The answer should consist of the records below, repeated exactly, and no pictures.

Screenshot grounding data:
────
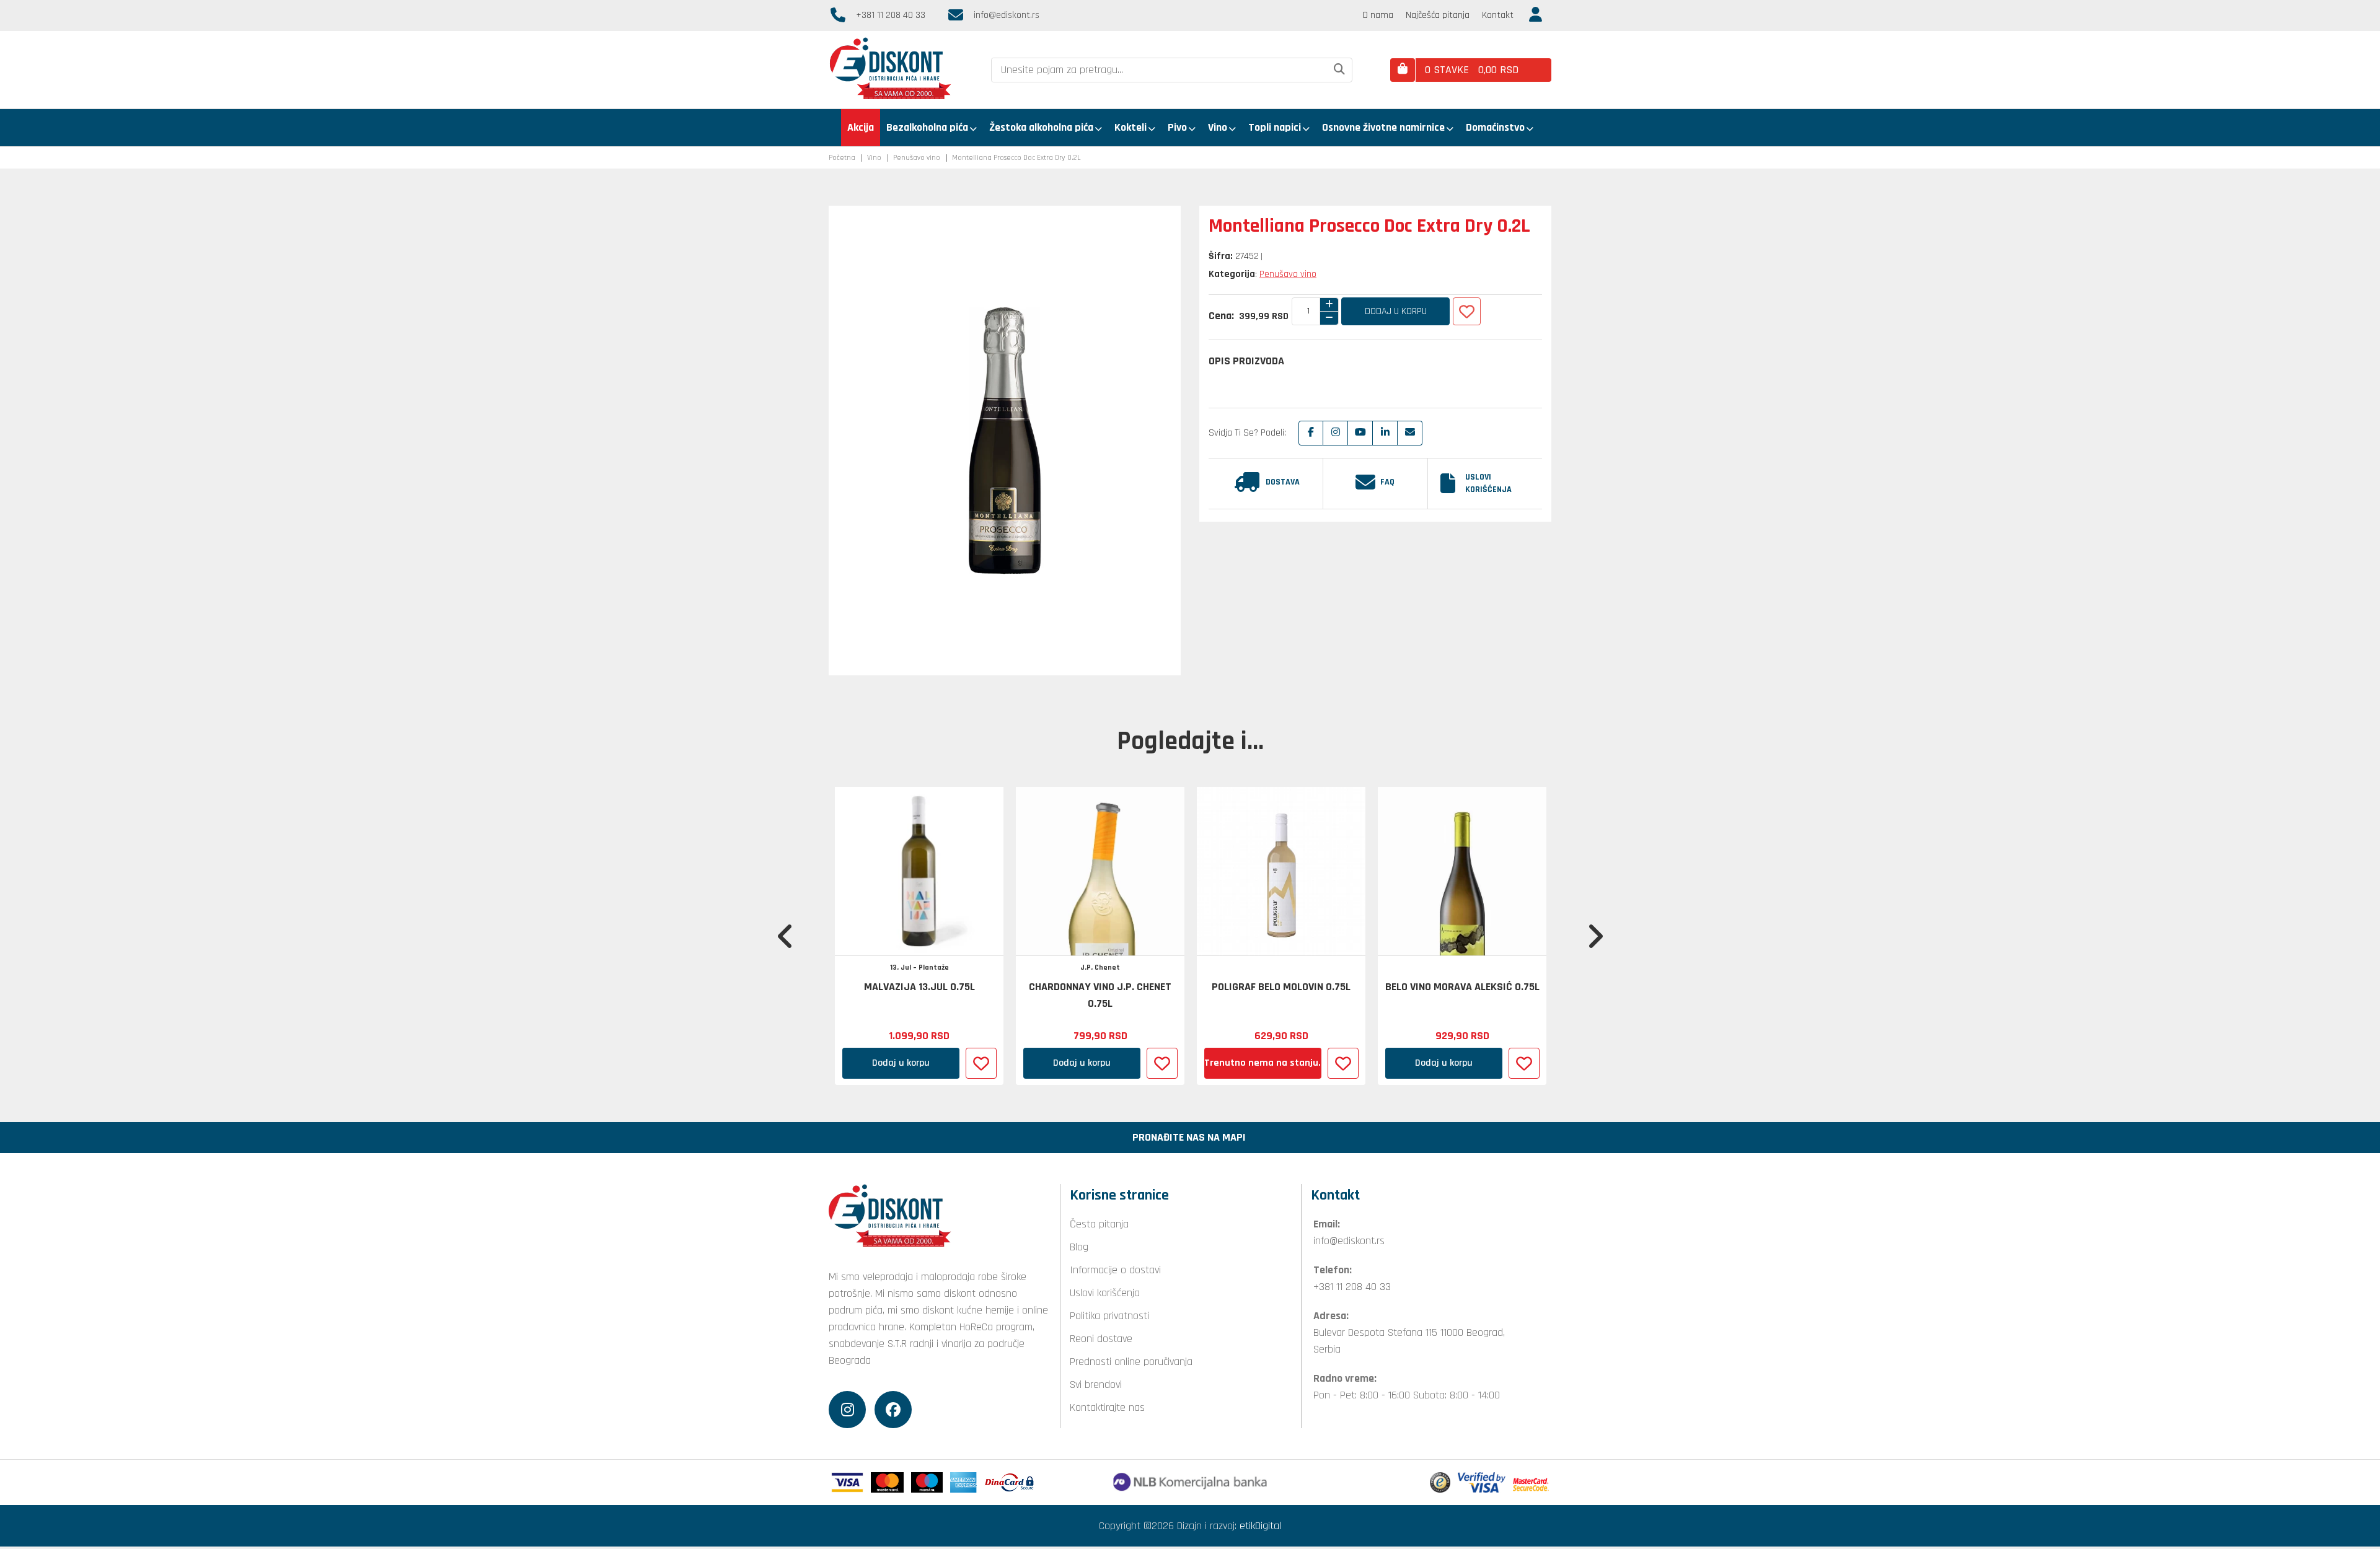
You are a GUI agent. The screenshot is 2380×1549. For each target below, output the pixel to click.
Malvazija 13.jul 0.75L (919, 987)
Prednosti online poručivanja (1131, 1361)
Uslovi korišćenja (1488, 483)
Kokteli (1130, 127)
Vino (1217, 127)
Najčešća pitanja (1438, 15)
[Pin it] (1360, 433)
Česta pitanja (1099, 1224)
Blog (1079, 1247)
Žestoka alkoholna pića (1041, 127)
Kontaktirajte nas (1107, 1407)
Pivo (1177, 127)
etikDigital (1260, 1526)
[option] (919, 936)
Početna (842, 157)
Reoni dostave (1101, 1339)
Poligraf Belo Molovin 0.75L (1281, 987)
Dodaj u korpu (1396, 311)
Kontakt (1498, 15)
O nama (1377, 15)
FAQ (1387, 482)
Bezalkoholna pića (927, 127)
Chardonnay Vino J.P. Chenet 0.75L (1100, 995)
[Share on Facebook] (1310, 433)
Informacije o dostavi (1115, 1270)
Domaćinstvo (1495, 127)
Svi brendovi (1096, 1384)
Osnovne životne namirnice (1383, 127)
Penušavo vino (916, 157)
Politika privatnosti (1109, 1316)
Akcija (860, 127)
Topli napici (1274, 127)
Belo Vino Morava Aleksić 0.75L (1462, 987)
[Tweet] (1335, 433)
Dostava (1283, 482)
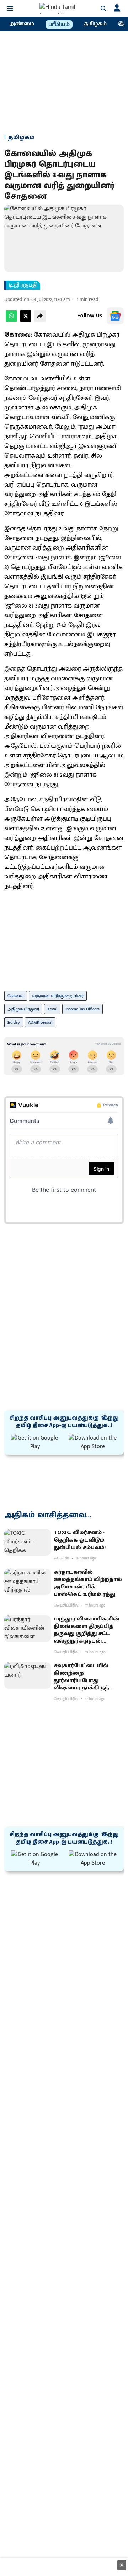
────
### [Solved problem]
You are a GUI agent. The screenshot is 2380×1549. For each target below, output the pixel to click.
Malvazija 13.jul 0.75L (919, 987)
Prednosti online poručivanja (1131, 1361)
Uslovi korišćenja (1488, 483)
Kokteli (1130, 127)
Vino (1217, 127)
Najčešća pitanja (1438, 15)
[Pin it] (1360, 433)
Česta pitanja (1099, 1224)
Blog (1079, 1247)
Žestoka alkoholna pića (1041, 127)
Kontaktirajte nas (1107, 1407)
Pivo (1177, 127)
etikDigital (1260, 1526)
[option] (919, 936)
Početna (842, 157)
Reoni dostave (1101, 1339)
Poligraf Belo Molovin 0.75L (1281, 987)
Dodaj u korpu (1396, 311)
Kontakt (1498, 15)
O nama (1377, 15)
FAQ (1387, 482)
Bezalkoholna pića (927, 127)
Chardonnay Vino J.P. Chenet 0.75L (1100, 995)
[Share on Facebook] (1310, 433)
Informacije o dostavi (1115, 1270)
Domaćinstvo (1495, 127)
Svi brendovi (1096, 1384)
Osnovne životne namirnice (1383, 127)
Penušavo vino (916, 157)
Politika privatnosti (1109, 1316)
Akcija (860, 127)
Topli napici (1274, 127)
Belo Vino Morava Aleksić 0.75L (1462, 987)
[Tweet] (1335, 433)
Dostava (1283, 482)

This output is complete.